[Records from a data source]

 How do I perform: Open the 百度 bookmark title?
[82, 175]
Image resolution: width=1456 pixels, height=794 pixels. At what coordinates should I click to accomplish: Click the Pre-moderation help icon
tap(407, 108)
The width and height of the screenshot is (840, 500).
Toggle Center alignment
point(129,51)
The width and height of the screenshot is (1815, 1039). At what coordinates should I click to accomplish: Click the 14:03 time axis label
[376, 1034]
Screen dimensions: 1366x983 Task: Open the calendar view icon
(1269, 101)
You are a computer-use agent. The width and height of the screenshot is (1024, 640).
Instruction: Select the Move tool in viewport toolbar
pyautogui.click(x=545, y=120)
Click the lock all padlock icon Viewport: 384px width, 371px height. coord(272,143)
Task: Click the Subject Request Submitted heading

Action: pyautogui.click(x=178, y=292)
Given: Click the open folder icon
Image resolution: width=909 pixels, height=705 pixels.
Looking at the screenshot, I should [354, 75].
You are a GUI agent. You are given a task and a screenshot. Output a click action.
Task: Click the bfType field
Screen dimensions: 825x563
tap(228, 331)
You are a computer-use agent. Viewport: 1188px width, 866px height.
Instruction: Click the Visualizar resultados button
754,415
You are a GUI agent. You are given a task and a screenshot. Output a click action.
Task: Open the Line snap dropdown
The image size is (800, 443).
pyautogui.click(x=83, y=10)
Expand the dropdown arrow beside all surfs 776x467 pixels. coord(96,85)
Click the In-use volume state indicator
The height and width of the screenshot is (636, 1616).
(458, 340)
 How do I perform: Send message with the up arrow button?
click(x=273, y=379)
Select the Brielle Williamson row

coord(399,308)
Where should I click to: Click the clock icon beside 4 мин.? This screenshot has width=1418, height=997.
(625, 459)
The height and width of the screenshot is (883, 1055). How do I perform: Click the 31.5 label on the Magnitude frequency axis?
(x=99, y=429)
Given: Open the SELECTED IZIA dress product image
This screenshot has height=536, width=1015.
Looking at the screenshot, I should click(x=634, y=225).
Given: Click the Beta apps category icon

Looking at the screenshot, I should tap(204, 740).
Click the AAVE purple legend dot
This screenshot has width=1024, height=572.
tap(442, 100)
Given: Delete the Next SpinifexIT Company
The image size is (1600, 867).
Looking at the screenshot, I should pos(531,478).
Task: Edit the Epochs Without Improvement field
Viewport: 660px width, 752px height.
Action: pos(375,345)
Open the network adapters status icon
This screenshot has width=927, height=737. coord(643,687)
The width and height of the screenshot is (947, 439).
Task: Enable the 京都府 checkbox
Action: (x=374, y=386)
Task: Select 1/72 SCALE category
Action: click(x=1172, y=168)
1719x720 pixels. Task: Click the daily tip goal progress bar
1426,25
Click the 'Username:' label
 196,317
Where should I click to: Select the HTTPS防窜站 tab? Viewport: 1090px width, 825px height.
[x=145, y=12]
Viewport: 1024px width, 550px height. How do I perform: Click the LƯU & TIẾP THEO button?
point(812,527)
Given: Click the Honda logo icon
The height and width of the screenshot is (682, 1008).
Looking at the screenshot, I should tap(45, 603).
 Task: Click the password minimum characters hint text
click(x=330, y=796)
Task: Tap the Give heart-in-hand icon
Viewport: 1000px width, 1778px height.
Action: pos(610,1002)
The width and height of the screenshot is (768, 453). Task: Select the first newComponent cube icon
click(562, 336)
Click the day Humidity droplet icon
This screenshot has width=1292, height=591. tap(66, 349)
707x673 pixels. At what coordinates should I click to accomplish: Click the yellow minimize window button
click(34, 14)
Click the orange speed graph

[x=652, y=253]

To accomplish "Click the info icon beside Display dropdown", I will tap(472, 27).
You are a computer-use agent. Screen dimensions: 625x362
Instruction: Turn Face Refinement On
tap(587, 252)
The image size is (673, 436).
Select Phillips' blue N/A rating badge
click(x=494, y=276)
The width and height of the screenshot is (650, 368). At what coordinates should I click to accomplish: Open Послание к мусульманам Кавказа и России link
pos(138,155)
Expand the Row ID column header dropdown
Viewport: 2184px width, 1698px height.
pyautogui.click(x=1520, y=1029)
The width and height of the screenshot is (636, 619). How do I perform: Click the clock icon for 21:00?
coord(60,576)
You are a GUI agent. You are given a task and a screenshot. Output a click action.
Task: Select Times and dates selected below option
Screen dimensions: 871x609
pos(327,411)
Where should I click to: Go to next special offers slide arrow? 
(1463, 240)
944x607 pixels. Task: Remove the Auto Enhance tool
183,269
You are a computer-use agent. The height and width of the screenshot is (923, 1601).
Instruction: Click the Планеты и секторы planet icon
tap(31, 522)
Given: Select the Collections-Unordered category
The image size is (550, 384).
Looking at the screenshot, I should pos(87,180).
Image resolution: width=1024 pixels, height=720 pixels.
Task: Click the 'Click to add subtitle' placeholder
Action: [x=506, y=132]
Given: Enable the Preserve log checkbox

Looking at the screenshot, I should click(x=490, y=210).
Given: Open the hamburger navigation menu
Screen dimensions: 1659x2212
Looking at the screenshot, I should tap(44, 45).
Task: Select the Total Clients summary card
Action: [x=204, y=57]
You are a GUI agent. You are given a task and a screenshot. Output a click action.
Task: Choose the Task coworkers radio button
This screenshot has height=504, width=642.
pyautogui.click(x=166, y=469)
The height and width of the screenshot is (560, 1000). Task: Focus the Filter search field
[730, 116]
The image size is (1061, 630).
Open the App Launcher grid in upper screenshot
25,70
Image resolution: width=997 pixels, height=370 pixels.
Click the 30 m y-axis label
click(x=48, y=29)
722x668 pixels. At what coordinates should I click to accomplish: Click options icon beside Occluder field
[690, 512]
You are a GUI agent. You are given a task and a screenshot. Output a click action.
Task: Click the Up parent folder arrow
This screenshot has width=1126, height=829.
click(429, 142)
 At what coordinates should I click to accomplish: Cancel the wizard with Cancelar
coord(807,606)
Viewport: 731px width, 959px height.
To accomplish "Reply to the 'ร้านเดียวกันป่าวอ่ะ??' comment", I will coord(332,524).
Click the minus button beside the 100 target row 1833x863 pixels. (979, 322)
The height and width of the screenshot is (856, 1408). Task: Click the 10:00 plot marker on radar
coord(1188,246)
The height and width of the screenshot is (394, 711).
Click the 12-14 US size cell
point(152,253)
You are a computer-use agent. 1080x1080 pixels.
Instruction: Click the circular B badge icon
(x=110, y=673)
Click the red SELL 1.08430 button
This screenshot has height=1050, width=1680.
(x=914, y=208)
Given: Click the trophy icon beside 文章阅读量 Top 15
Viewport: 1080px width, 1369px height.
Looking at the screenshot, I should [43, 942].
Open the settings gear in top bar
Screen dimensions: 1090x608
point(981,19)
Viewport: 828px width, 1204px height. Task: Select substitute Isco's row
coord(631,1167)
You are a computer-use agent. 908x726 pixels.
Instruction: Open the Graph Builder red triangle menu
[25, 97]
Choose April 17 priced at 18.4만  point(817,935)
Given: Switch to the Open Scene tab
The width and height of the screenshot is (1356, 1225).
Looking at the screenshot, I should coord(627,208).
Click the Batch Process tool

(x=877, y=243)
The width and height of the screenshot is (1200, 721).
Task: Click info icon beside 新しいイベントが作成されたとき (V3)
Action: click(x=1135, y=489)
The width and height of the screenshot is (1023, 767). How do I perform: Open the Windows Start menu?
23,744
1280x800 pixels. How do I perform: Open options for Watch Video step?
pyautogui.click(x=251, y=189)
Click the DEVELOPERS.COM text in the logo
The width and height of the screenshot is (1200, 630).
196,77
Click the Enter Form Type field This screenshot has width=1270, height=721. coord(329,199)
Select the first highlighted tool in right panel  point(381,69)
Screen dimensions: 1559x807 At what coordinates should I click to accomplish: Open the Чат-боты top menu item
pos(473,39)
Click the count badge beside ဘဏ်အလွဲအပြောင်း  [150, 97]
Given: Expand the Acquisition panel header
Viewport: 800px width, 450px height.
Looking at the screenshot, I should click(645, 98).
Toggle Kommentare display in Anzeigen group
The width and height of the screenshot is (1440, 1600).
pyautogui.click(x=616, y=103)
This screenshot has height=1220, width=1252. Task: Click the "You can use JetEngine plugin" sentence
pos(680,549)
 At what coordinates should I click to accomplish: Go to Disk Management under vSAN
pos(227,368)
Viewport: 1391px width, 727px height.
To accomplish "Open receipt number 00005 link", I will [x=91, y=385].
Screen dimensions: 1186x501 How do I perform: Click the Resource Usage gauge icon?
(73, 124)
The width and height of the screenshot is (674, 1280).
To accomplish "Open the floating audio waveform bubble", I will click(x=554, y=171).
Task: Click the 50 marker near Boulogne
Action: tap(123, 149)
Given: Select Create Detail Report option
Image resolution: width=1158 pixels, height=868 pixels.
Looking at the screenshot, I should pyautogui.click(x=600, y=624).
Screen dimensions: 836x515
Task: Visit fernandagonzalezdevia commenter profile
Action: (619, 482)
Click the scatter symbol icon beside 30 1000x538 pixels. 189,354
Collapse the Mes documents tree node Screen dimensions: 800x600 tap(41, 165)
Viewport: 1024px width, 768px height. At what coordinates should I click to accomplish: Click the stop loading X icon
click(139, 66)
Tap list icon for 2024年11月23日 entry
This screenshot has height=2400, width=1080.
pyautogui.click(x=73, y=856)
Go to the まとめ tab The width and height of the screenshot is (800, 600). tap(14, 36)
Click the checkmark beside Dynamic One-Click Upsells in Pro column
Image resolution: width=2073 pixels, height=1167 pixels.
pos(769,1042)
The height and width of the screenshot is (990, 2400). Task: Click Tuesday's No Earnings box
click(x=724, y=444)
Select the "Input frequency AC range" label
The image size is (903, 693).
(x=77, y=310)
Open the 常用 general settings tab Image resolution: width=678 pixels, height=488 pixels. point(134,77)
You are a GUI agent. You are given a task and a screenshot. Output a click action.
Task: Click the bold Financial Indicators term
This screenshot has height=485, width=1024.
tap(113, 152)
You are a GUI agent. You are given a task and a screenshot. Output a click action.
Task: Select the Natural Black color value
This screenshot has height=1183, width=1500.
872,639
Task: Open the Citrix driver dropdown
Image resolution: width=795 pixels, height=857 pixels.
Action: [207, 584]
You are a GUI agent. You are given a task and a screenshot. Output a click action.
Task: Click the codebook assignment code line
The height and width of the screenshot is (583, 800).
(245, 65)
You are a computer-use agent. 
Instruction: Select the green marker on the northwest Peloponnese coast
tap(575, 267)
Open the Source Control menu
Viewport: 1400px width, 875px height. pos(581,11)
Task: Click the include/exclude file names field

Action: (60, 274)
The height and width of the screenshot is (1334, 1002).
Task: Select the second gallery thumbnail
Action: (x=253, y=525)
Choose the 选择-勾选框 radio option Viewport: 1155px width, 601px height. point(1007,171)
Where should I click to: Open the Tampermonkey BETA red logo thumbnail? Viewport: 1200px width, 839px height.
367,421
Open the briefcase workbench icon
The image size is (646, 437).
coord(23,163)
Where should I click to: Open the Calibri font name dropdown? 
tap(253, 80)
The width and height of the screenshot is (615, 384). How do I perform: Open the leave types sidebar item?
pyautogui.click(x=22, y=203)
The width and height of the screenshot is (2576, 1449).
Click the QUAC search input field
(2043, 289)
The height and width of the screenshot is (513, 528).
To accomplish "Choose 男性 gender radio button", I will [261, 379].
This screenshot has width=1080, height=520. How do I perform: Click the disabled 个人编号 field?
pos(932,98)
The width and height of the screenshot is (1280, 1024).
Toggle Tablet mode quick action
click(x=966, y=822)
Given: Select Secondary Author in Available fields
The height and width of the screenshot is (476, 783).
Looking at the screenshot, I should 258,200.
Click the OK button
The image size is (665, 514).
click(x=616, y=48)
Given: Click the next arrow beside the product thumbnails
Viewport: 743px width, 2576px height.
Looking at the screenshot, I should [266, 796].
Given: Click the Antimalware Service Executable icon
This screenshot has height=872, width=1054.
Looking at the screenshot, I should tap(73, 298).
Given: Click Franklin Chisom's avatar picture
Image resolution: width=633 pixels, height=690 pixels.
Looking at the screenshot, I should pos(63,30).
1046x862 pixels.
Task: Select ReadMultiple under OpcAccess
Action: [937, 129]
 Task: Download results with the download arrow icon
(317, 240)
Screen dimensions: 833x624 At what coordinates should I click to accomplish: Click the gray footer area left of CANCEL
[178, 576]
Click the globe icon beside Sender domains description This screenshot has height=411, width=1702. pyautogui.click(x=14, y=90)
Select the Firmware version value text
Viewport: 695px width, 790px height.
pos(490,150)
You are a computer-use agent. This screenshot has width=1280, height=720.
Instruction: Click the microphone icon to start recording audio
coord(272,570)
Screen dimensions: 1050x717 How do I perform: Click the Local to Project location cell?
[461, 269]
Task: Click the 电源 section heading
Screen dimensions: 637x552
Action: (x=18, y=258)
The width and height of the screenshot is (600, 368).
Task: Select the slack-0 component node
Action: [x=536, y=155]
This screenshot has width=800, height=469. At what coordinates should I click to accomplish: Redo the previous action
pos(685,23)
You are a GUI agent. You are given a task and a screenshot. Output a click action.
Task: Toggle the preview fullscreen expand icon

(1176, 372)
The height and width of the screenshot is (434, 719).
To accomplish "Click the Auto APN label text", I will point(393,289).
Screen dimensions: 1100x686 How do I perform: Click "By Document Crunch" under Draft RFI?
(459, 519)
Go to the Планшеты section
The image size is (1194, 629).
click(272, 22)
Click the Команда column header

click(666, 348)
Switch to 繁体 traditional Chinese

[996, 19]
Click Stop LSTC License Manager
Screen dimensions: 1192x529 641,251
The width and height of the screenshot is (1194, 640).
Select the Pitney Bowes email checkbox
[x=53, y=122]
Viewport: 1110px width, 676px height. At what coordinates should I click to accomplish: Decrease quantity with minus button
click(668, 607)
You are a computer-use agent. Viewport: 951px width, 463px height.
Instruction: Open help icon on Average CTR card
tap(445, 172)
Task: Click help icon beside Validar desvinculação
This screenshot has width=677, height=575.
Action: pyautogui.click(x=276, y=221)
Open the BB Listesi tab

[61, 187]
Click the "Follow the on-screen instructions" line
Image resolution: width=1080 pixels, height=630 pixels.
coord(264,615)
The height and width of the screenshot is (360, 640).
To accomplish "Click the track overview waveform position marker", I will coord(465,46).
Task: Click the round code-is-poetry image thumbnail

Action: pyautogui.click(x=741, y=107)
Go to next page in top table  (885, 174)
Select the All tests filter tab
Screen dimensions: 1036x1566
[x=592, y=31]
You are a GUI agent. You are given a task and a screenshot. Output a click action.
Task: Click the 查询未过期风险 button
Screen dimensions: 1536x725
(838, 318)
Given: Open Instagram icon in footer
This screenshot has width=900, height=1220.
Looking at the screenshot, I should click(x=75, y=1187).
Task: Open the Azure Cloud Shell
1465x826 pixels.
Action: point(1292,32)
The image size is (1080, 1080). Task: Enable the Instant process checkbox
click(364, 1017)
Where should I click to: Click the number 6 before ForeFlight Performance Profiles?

- Task goal -
Which of the lines in the data hold the string "computer"? Report each of them by copying it.

- The answer -
You are a computer-use agent. The width and height of the screenshot is (1024, 640).
You are a computer-use agent. Viewport: 1188px width, 866px height.
You are a computer-use agent. Screen dimensions: 625x362
You are a computer-use agent. The height and width of the screenshot is (923, 1601).
You are a computer-use agent. 1080x1080 pixels.
You are a computer-use agent. 908x726 pixels.
You are a computer-use agent. 
You are a computer-use agent. This screenshot has width=1280, height=720.
You are a computer-use agent. Viewport: 951px width, 463px height.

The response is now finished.